A ratio of odds ratios of <1.0 for outcome assessor blinding indicates that
trials with unblinded outcomes assessments yielded larger (exaggerated)
estimates of treatment effects than blinded outcomes assessments, compared
with the reference
group7. Conversely,
a ratio of odds ratios of >1.0 indicates association with smaller treatment
effects7. The
outcome measures used to calculate treatment effect are listed in the
Appendix.
Sample Size
Our study sample size included all randomized trials published in The
Journal from January 2003 through December 2004. We required at least
fifty patients per group (the studies with blinded outcome assessment compared
with those with unblinded outcome assessment) across all thirty-two eligible
randomized trials to provide sufficient study power (alpha = 0.05 and beta =
0.20) to detect large differences in treatment effects (odds ratios) between
studies with blinded and unblinded outcome measures. All tests were
two-tailed, and we considered a p value of <0.05 to be the threshold for
significance.
Study Demographic Information
We identified 938 studies in The Journal from January 2003 through
December 2004. Of those studies, thirty-two (3.4%) were randomized controlled
trials (see Appendix). The first author was a surgeon in thirty-one studies
(97%) and a physician who was not a surgeon in the remaining study (3%). In
three randomized trials, at least one of the authors of each study had
training in biostatistics (MPH, MSc, or PhD) or was affiliated with a
department of statistics, public health, or clinical epidemiology. The
thirty-two randomized trials included a total of 3608 patients, with sample
sizes ranging from twenty to 474 patients per randomized controlled trial. Six
of the studies were performed in two or more centers, eleven focused on
interventions related to the treatment of degenerative joint disease, and
seven focused on fractures. Five studies included problems affecting the upper
extremity; six, the foot and ankle; and nine, the knee. Four randomized
controlled trials were reported according to the CONSORT
statement21
(Table I).
Study Aim 1: Evaluation of Outcome Reporting
Outcome Measure Identification
A total of seventy-nine different outcome measures were reported 147 times
in the thirty-two randomized controlled trials. The seventy-nine outcomes were
classified according to the criteria described by Boutron et
al.13 and were
further categorized into the following subgroups. For the sixteen
patient-reported outcomes, the most frequently used measure was the visual
analogue scale (twelve trials; 38%) followed by the Short Form-36 (SF-36)
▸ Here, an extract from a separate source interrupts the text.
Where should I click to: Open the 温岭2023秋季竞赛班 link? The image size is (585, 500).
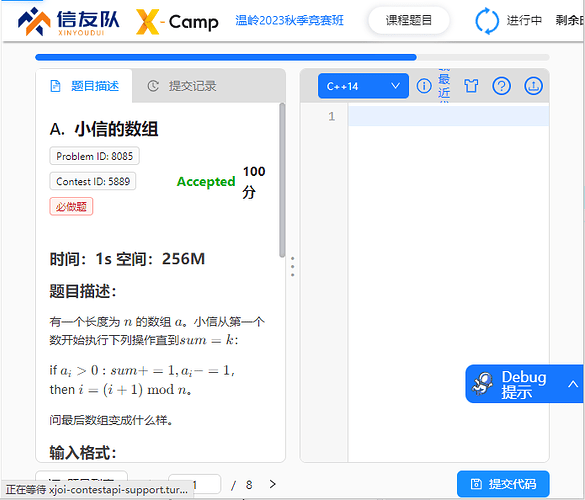[x=289, y=20]
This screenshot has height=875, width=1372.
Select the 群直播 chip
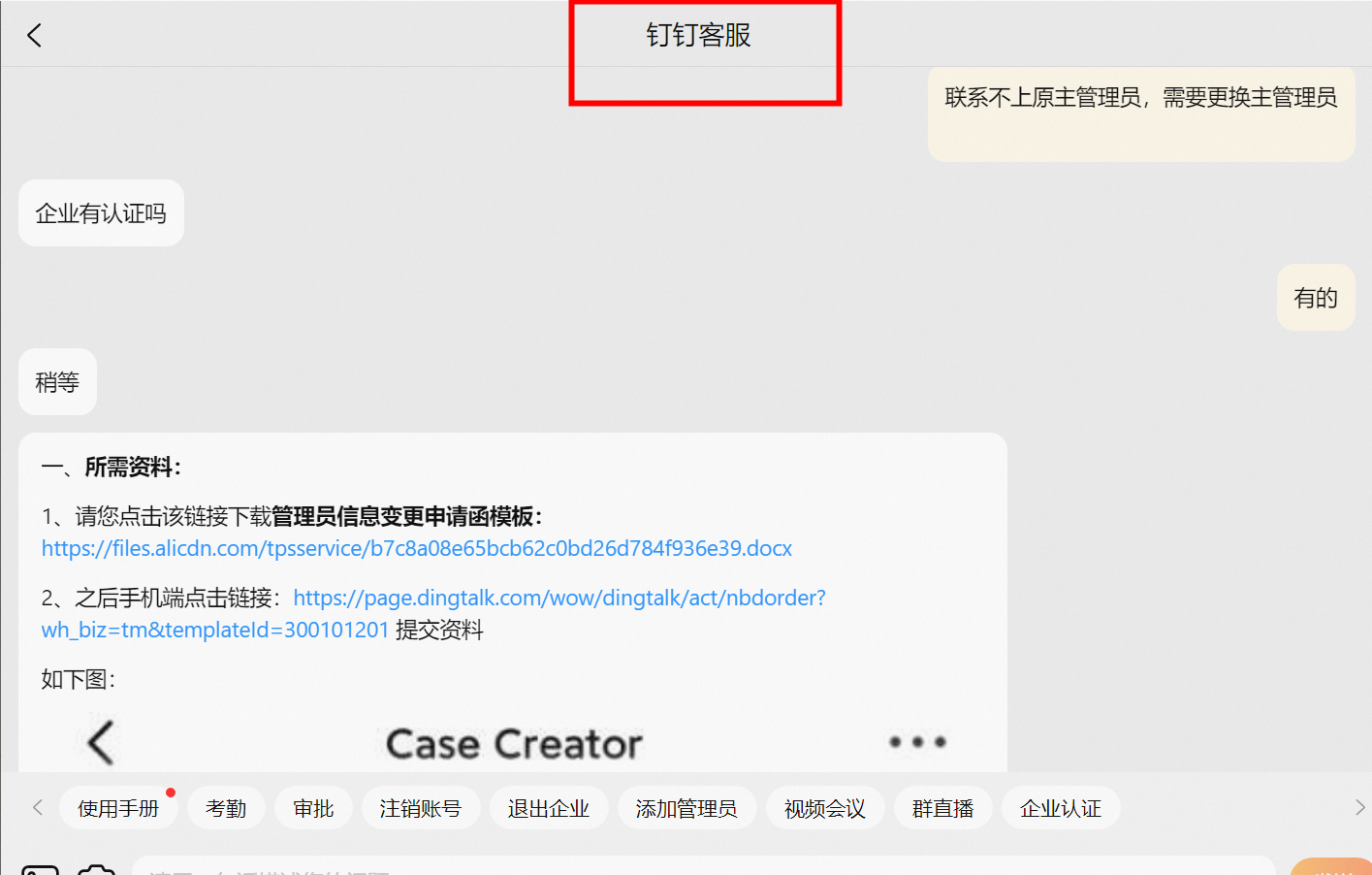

(four trials; 13%). For the fifty-one outcomes that suppose a contact between
patients and outcome assessors, the most frequently used measure was range of
motion (nine trials; 28%) followed by other types of clinical examination
(eight trials; 25%). For the eight outcomes that do not suppose a contact
between patients and outcome assessors, radiographs were the measure used in
twenty randomized controlled trials (63%). For the four clinical events and
therapeutic outcomes that are determined by the interaction between patients
and care providers, reoperation and the use of pain medication were the
measures described in two trials. We were not able to identify clinical events
and therapeutic outcomes that are assessed from data on the medical chart or
composite outcomes that require each outcome to be assessed separately. For a
detailed description of the outcomes see the Appendix.
Outcome Measure Validation and Appropriate Use
Ten (31%) of the thirty-two randomized controlled trials used a modified
outcome instrument. Of the ten trials, four failed to describe how the outcome
instrument was modified. Nine of the ten articles did not describe how the
modified instrument was validated and retested.
Study Aim 2: Quality of Reporting on the Methodological Safeguard of
Blinding
The reviewers had substantial to almost perfect agreement in scoring the
blinding of treatment providers (kappa, 0.85), patients (kappa, 0.90), outcome
assessors (kappa, 0.84), and data analysts (kappa, 0.73).
Five randomized controlled trials (16%) did not blind or did not describe
blinding of treatment providers in trials in which blinding was possible. In
twenty-three trials (72%), blinding was impossible; the majority of these
studies (twenty-one; 66%) were surgical trials in which blinding of the
treatment provider was impossible. Fifteen trials (47%) did not blind or did
not describe blinding of patients, when blinding was possible. In eleven
trials, blinding of patients was impossible. For the surgical trials, patients
were clearly blinded in three, blinding was possible but not reported or was
not done in nine trials, and it was impossible to blind patients in nine
trials. All studies could have blinded the data analysts; however,
twenty-three trials did not report blinding or did not blind the data
analysts. The remaining nine trials (28%) blinded the data analysts.
Of the thirty-two randomized controlled trials, fourteen (44%) clearly
blinded the outcome assessors. Sixteen trials did not describe blinding of the
outcome assessors, when blinding of the outcome assessors was possible. In two
trials, which were both surgical trials, it was impossible to blind the
outcome assessors. Of the remaining surgical trials, seven trials clearly
blinded the outcome assessors and twelve trials did not blind the outcome
assessors or did not report blinding although it was possible. Data with
regard to blinding and trial type are summarized in
Table II.
Study Aim 3: The Effect of Outcome Assessor Blinding on the Reported
Treatment Effects
In studies with continuous outcome measures, the treatment effect was
larger in studies with unblinded outcome assessors. The effect size
(standardized mean difference) for three studies describing a blinded outcome
assessor was 0.25 (95% confidence interval, —0.06 to 0.56), whereas the
effect size was 0.76 (95% confidence interval, 0.57 to 0.96) for eight studies
with an unblinded outcome assessor or unreported blinding
(Fig. 1). The difference in
effect magnitude was significant (p = 0.01).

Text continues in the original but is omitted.